Photography with a conscience

I like street photography. I like instantaneous shots and finding great images from the ordinary.

I love to bring everyday scenes to life and see what attracts other people and draws them in.

Such a shot was this snap I took of a father and son (I assume) who were walking around the lanes off Carnaby Street.

I liked the honest nature of the two characters against this traditional scene of London.

Day out with dad

Turns out lots of other people liked it too as it received a decent amount of attention online.

I’ve seen many other photographers take greater shots and shots of tougher subjects which I’ve not done this far.

Whilst at an event off Brick Lane in London on Wednesday I took my camera and snapped away during the breaks.

Whilst waiting for my colleagues I saw a homeless man asleep in the street. He was being passed and ignored by affluent Millennials and City workers.

So I composed, took a shot of him (from a distance) and thought nothing of it.

I transferred and backed up the photos when I returned home and started to apply my usual edits.

I saw the photo of this homeless man and paused. Immediately I felt uncomfortable. This man has nothing and taking his photo (without his knowledge) feels inappropriate and demeaning.

The photo has power to it and made me think, I am sure it would be the same for others.

I don’t have a problem with shooting affluent people but this image upset me.

Taking this shot made me no better than the affluent Millennials or City workers.

I’ve not edited it. I’ve not deleted it either. I’ve kept the photo to remind me of this feeling. Of the power and responsibility I have for taking the photo. Taking a photo has responsibility, the final image captured a moment in time. Capturing people rushing around is novel, light hearted and in some cases, humourous. This shot of a man, down on his luck, sleeping in the street, is none of these.

I am certain that if I posted the image it would prove very popular. People like to see all walks of life and street photography of down and out/gritty subjects appear to have an appeal.
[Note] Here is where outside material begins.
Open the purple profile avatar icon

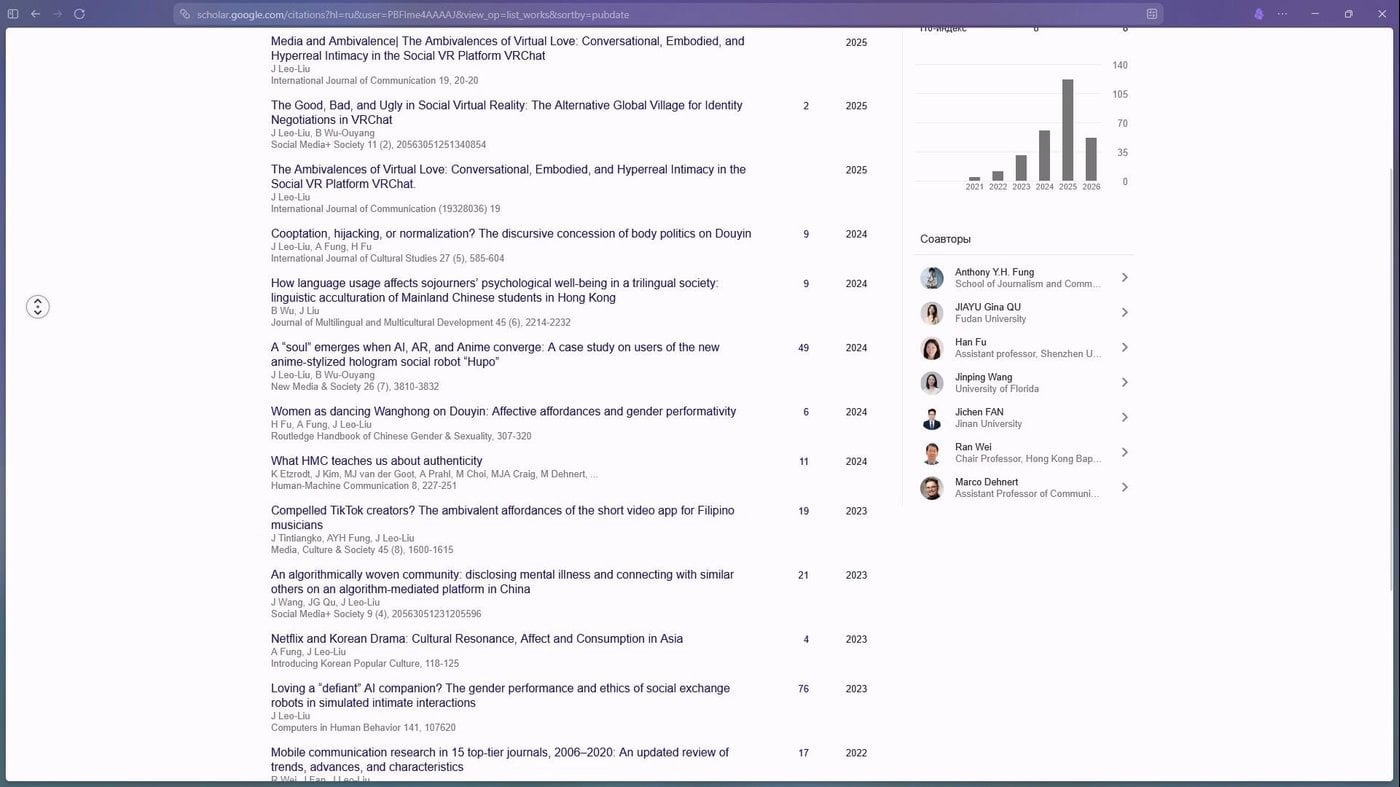(1259, 14)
I cannot post this image and will not. I’ve made a creative and moral decision not to.

This is the first time one of my own photographs has made me feel uncomfortable.
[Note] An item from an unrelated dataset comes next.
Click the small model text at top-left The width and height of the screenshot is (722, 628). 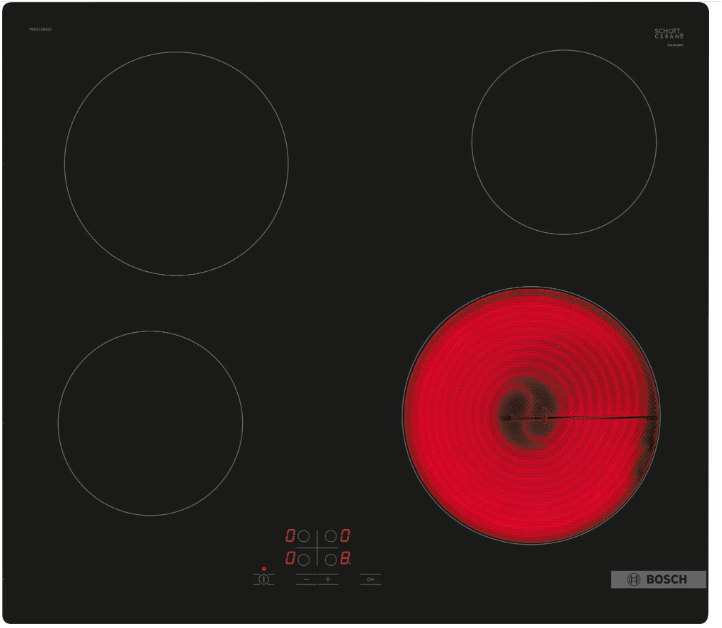click(x=41, y=29)
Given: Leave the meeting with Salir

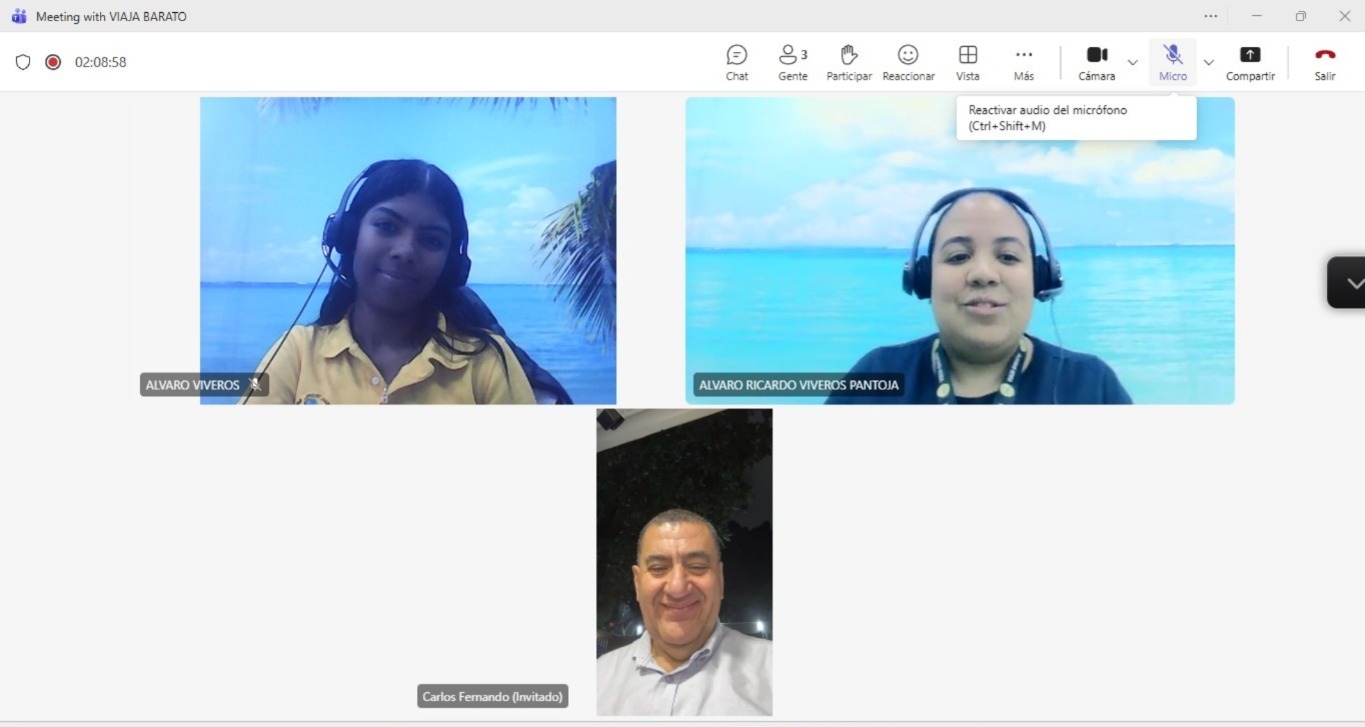Looking at the screenshot, I should click(1325, 62).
I’m glad it has as it’s made me think and consider my subjects and my responsibility as a photographer.

I wonder how many others think as such or as disturbed by their work?

This makes me wonder how photo journalists do their work. Obviously their job is to report and capture all factors of life but I am sure this isn’t something I could do.

Enjoy this lighter image of a father and son enjoying their time together in London. But please take time to consider those less fortunate.

Just like the image I’ve not posted, you don’t see these people. We pass them by. This has to stop. We all have to wake up, look and take notice.

As for the homeless man, if I see him again I’ll leave him something to help him out.

I’ll choose my subjects with more respect in the future.